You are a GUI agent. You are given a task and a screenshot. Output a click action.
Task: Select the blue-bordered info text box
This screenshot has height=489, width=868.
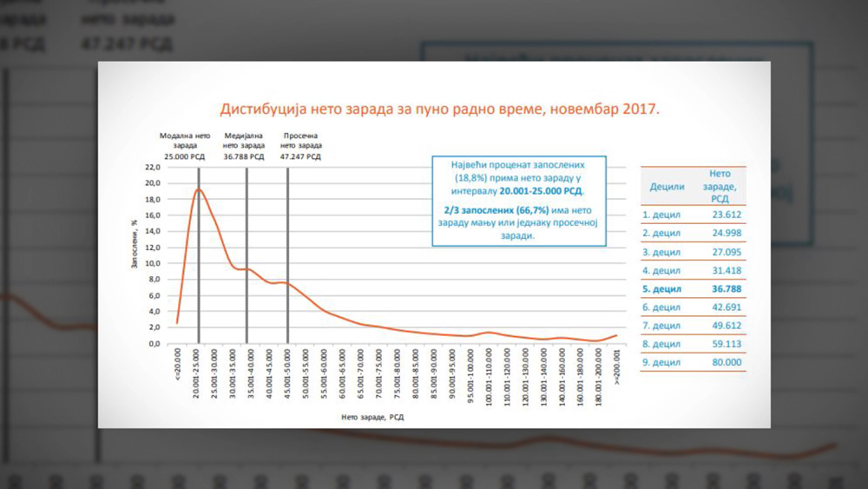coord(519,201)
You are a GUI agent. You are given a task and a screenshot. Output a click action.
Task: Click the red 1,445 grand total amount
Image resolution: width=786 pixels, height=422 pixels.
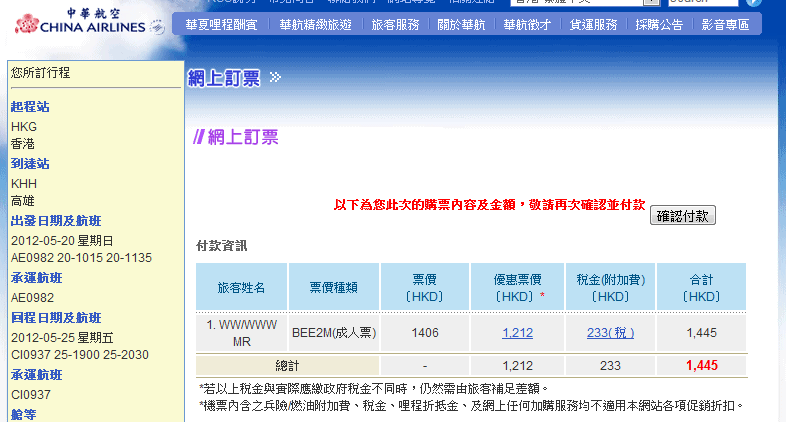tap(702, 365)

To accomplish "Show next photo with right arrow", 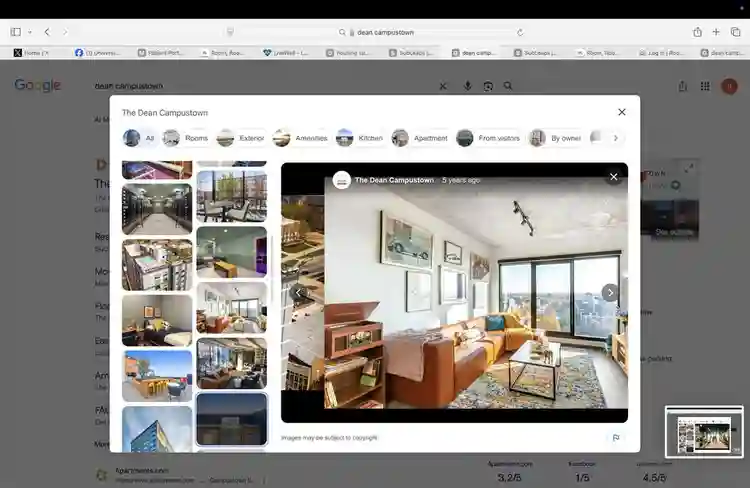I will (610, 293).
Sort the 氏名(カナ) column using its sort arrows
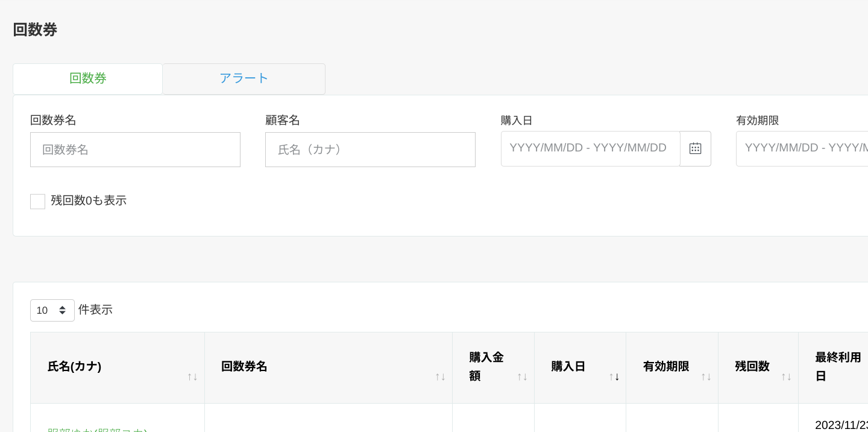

* * *

Assignment: Starting with the first line of the data, transcribe every line exactly through the one containing "Task: Click the red 1,445 grand total amount". No pictures go in.

Answer to the exercise:
You are a GUI agent. You are given a task and a screenshot. Output a click action.
Task: Select the blue-bordered info text box
This screenshot has height=489, width=868.
coord(519,201)
You are a GUI agent. You are given a task and a screenshot. Output a click action.
Task: Click the red 1,445 grand total amount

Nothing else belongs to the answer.